# what tires?



## deersled (Nov 24, 2008)

need new tires for a 03' Nissan Frontier. Just wondering what you guys like for the smaller trucks.


----------



## thanson (Dec 4, 2008)

I put a set of all terrains from discount tire(their brand) on my 4 runner and they are great (no roar, and work pretty good in the mud) I have put 10,000 miles on them and they still look new.
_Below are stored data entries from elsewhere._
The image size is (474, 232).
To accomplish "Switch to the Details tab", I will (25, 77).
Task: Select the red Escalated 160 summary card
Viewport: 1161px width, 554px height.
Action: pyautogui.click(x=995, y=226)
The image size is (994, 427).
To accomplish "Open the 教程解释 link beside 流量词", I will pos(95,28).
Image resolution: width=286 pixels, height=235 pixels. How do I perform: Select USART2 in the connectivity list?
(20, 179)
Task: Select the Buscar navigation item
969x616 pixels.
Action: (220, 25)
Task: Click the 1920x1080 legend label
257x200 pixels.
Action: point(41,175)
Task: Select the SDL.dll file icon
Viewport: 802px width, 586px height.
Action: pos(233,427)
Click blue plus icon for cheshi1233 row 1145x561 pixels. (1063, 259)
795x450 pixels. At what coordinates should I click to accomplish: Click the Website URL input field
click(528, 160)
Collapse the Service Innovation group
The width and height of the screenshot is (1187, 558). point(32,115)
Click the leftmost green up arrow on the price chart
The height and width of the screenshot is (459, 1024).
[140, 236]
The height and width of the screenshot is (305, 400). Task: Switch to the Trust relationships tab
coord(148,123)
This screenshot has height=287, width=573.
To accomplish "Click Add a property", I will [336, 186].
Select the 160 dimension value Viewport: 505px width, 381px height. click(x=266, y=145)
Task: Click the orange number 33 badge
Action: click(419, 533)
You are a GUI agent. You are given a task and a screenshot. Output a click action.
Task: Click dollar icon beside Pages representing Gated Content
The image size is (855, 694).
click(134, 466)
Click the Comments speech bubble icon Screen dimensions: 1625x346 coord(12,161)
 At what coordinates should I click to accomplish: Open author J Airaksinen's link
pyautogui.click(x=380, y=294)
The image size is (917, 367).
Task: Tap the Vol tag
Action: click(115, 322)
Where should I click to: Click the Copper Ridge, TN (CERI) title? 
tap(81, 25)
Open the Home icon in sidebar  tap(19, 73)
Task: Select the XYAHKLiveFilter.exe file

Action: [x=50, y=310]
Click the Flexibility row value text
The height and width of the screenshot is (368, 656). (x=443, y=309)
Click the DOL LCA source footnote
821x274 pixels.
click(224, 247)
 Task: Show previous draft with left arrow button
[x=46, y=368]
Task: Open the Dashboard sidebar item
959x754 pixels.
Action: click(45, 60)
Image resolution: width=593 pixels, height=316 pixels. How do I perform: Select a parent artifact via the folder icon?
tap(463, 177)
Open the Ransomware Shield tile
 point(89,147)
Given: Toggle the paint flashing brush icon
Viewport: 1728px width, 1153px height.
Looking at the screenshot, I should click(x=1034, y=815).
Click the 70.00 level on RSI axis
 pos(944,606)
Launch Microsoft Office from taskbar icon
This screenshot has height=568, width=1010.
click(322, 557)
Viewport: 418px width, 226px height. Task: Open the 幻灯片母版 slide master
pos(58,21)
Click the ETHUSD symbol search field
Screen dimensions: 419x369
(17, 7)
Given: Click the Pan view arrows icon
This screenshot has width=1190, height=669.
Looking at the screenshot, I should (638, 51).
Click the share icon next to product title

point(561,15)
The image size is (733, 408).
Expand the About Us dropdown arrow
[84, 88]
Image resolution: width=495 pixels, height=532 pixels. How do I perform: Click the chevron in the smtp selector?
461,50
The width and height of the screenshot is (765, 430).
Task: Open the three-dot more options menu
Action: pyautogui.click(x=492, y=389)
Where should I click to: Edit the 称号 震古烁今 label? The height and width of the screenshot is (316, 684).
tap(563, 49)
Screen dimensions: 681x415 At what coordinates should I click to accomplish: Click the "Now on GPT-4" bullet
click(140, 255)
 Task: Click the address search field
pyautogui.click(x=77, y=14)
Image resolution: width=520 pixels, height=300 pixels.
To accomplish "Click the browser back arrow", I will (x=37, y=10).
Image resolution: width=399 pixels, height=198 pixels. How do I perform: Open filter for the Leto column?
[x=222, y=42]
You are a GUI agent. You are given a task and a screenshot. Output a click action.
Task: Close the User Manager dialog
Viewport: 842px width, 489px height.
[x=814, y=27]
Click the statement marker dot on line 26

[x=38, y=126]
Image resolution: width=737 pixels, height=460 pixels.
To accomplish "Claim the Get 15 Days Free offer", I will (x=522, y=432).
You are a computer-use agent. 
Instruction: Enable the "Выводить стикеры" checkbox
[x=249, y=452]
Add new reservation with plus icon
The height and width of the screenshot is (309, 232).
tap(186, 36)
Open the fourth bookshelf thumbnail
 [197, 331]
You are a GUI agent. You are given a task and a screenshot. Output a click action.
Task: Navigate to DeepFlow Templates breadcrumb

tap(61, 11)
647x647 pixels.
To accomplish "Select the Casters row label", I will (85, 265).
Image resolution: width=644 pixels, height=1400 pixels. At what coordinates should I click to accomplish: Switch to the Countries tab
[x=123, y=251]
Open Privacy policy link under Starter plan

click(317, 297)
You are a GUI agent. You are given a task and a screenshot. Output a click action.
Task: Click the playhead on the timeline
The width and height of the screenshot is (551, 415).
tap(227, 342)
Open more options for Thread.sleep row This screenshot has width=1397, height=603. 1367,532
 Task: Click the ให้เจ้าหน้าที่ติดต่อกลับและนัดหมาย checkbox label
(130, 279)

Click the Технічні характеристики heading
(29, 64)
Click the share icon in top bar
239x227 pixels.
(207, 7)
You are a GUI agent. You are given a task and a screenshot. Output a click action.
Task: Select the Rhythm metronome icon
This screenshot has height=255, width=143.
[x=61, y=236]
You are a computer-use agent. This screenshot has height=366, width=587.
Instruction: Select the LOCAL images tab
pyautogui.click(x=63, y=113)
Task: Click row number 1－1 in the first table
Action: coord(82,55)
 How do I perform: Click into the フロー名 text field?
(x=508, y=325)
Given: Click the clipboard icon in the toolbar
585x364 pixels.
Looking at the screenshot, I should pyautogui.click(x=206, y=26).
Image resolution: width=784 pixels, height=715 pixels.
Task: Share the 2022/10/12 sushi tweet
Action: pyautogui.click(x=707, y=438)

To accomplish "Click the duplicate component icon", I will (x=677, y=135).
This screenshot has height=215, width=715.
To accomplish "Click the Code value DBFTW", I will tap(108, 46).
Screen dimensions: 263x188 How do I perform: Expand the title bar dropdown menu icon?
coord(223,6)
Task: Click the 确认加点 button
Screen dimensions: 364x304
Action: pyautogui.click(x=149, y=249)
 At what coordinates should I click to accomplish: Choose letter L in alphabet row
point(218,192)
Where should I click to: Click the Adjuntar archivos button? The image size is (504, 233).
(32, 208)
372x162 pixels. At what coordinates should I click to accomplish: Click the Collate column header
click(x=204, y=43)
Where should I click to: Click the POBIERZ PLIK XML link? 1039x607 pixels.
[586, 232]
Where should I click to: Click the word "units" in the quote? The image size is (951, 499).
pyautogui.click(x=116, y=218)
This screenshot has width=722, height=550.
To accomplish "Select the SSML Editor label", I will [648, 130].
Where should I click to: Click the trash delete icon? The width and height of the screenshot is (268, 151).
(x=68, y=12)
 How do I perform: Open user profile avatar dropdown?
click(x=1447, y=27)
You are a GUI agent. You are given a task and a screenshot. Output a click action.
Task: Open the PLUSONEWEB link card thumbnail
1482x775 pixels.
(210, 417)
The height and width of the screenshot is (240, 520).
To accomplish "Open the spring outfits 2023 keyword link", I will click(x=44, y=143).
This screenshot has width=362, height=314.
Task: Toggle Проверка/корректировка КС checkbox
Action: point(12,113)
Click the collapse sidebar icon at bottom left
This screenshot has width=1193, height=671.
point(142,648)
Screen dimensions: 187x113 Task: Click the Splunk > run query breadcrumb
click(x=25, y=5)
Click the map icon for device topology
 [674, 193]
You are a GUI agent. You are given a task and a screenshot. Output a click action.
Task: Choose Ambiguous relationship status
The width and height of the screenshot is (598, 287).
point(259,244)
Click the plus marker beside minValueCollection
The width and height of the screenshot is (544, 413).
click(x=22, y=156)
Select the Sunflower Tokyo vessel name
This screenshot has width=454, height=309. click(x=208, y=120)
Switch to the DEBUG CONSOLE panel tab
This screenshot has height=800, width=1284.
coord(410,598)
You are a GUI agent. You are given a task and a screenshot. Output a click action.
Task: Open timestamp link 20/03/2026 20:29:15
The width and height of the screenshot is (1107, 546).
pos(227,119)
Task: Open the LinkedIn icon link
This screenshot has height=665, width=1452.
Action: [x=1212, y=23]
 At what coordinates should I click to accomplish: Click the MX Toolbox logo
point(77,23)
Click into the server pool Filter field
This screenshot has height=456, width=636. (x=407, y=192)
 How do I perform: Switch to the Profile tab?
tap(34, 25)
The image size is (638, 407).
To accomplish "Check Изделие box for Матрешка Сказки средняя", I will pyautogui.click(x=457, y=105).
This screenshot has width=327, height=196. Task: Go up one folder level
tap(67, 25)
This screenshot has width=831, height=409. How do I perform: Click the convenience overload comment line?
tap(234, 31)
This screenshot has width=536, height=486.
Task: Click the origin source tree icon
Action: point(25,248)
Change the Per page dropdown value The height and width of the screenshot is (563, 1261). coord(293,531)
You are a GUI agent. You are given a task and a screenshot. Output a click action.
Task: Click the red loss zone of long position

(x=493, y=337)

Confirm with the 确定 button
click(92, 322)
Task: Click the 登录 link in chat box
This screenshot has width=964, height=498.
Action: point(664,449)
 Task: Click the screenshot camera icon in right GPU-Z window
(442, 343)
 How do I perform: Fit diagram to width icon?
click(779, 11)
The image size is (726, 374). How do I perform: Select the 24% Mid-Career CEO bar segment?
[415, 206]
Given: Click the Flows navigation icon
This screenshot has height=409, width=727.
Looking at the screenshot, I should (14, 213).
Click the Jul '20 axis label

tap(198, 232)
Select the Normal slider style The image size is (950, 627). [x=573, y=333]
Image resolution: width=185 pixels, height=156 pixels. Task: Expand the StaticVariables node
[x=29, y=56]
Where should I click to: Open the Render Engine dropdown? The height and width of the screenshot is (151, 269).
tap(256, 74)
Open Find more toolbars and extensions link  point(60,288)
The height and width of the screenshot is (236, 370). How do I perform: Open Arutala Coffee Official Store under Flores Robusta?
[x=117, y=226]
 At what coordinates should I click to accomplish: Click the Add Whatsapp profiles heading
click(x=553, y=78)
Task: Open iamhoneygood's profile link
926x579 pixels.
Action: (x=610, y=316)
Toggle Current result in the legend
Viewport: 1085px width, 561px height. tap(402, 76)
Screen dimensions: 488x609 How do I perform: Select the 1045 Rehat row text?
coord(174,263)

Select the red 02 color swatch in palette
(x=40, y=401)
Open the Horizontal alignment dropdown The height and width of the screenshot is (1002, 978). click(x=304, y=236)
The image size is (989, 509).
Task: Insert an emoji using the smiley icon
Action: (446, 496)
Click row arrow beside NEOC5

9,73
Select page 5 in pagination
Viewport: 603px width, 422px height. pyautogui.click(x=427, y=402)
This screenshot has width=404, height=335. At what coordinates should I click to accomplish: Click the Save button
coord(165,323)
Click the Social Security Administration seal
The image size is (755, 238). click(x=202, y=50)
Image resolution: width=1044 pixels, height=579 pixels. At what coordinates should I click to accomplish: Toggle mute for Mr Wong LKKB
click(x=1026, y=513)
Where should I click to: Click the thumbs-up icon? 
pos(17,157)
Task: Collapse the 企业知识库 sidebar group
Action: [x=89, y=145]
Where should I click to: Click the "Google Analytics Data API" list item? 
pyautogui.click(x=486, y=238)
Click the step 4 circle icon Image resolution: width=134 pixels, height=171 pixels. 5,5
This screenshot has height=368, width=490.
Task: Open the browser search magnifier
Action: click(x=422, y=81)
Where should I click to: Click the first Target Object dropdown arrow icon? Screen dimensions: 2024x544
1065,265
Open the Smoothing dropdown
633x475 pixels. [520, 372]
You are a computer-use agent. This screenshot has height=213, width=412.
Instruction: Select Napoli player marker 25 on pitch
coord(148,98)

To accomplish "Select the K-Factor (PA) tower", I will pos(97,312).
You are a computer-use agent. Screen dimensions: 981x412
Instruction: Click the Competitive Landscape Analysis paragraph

This was the cheapest set I could find and they rotate them free for the life of the tire.


----------



## Blue Iron (Dec 19, 2008)

Buckshots.


----------



## hoochfisher (Dec 20, 2008)

i run bfg all terrains on both my trucks.


----------



## hammerz71 (Dec 20, 2008)

I bought my first set of Mickey Thompson tires over sixteen years ago.  Was so impressed that I've only purchased Mickey Thompson/Dick Cepek tires since.  Currently running Cepek FCIIs on my truck...


----------



## eagle-eye (Dec 21, 2008)

*Michelin*

I put a set of Michelin truck tires on my 97 Toyota T100 back in 1999 and I sold the truck last spring 08 with the same tires on them..  Over 7 years and 80,000 miles later they still had 50-55% tread left..  

I bought me an 07 F150 XLT and made the dealer put on a set of Michelins over the garbage good-years.. 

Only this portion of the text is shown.